**Task directions:**
Look at every line of the material and count the ones holding the word "button". The answer is the number only.

**Available data:**

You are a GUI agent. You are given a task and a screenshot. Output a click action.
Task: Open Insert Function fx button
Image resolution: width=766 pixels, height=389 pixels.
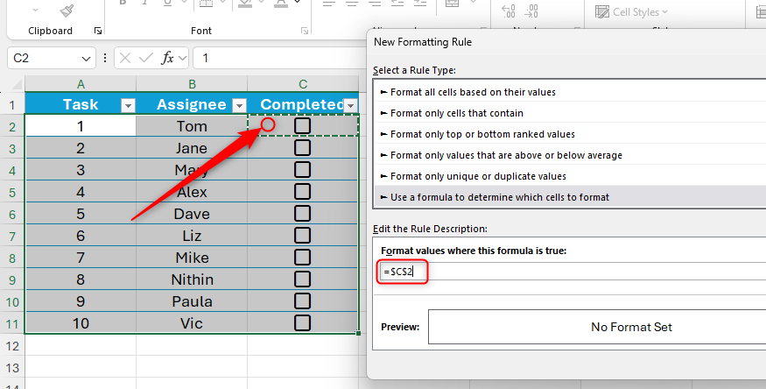point(167,59)
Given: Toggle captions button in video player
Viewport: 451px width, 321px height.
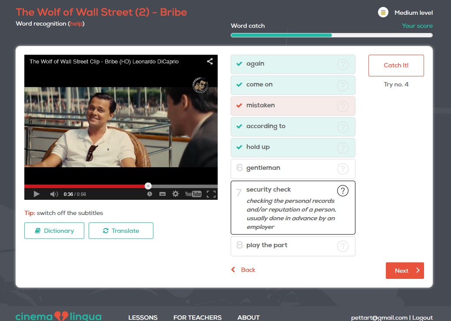Looking at the screenshot, I should pos(162,194).
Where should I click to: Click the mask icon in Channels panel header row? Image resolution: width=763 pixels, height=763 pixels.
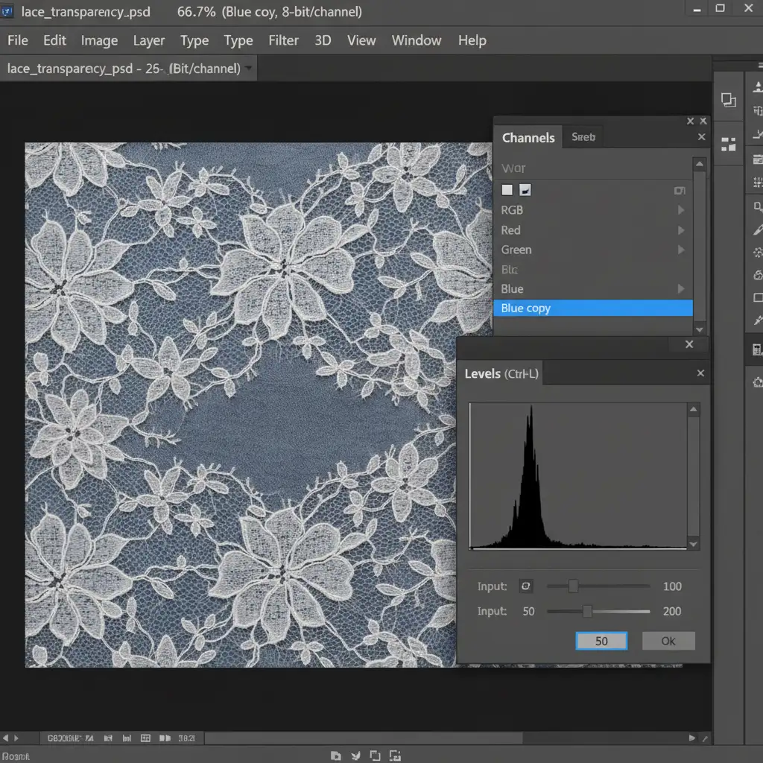pos(678,191)
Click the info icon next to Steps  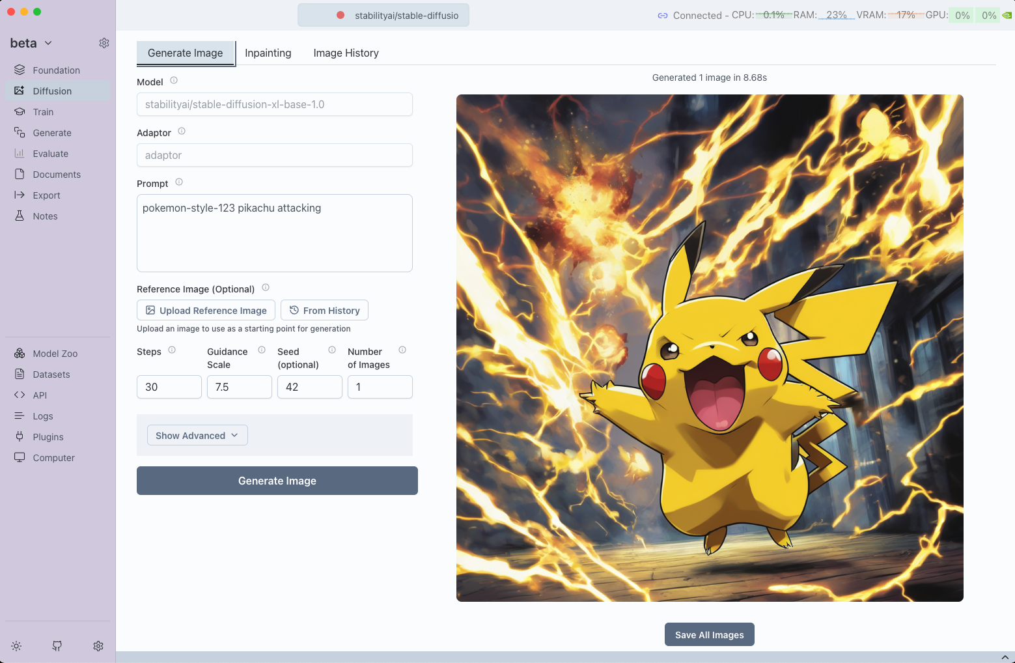[x=172, y=350]
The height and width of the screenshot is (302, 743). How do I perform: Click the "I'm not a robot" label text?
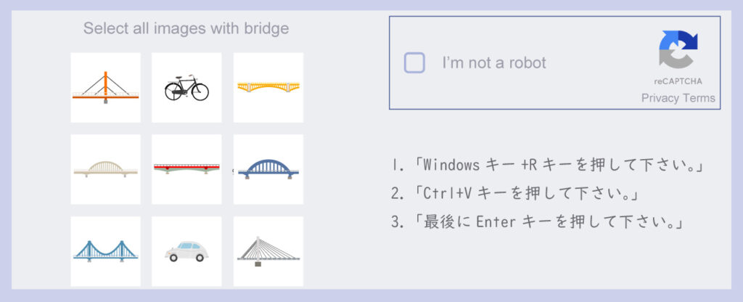[494, 63]
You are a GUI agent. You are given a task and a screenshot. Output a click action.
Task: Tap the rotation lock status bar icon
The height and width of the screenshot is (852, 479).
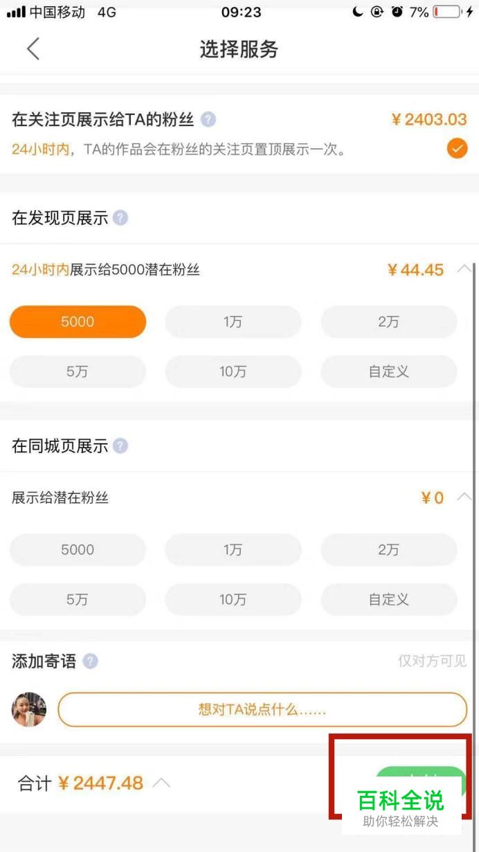[377, 12]
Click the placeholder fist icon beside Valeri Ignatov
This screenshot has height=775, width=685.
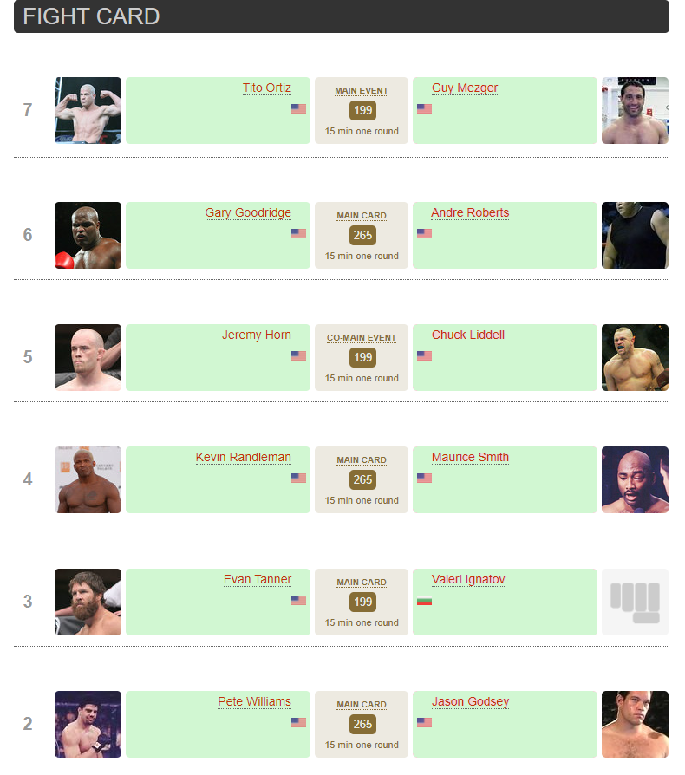[x=635, y=602]
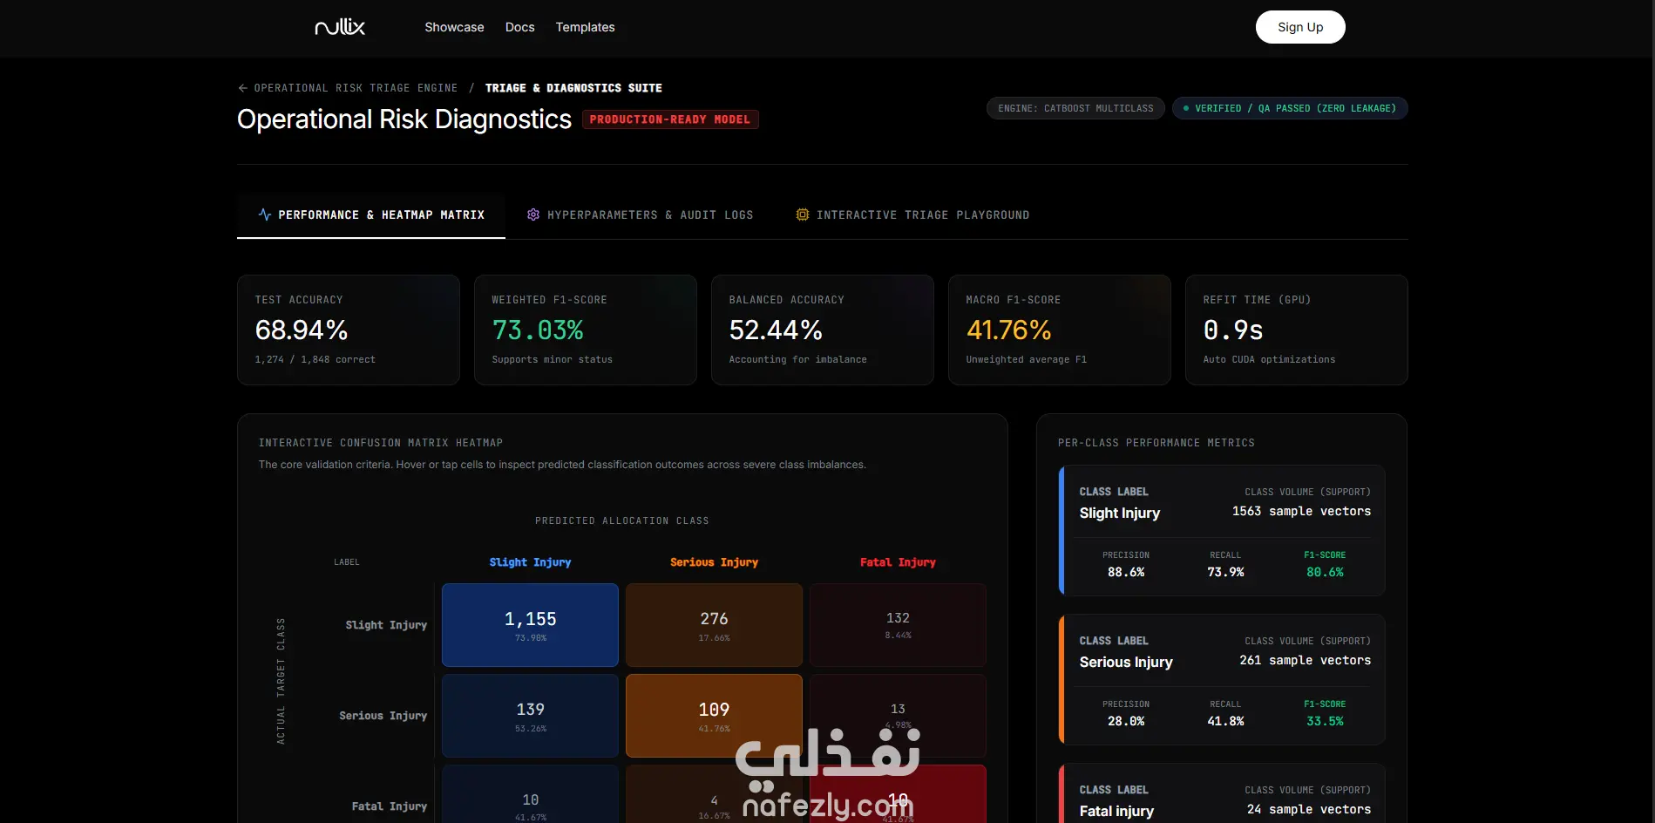Click the Test Accuracy 68.94% card
The width and height of the screenshot is (1655, 823).
click(x=349, y=330)
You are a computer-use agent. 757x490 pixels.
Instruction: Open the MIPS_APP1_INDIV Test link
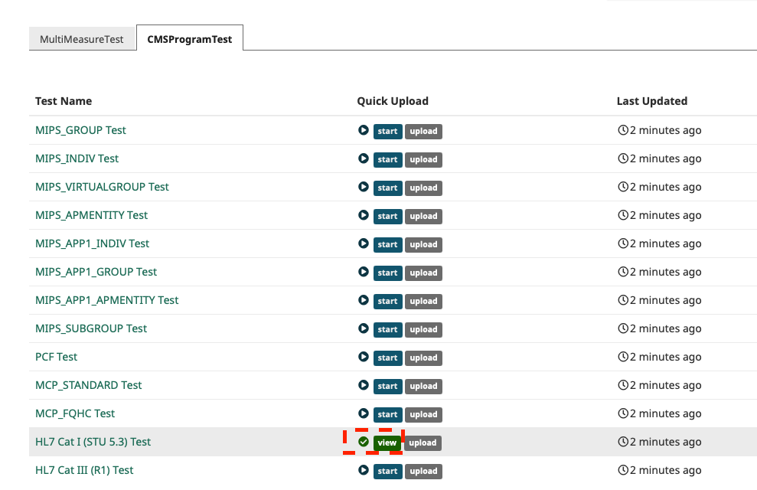[x=92, y=243]
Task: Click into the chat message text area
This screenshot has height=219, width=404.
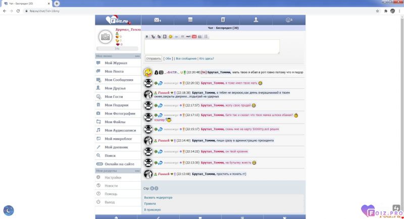Action: point(212,46)
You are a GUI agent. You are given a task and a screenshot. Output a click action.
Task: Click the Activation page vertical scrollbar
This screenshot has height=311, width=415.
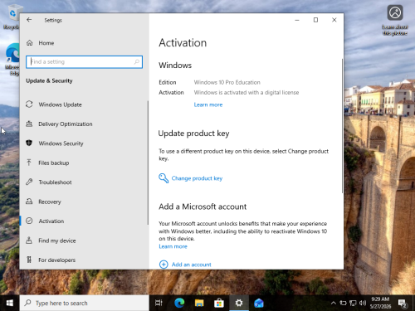(342, 126)
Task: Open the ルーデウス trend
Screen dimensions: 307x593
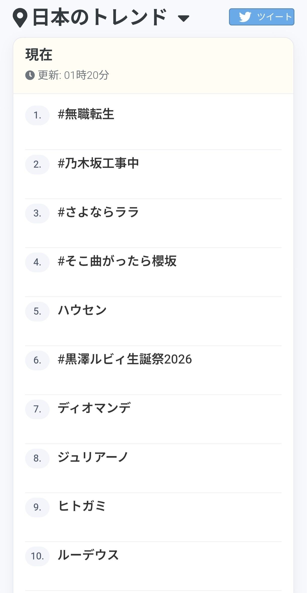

**Result of this task:**
2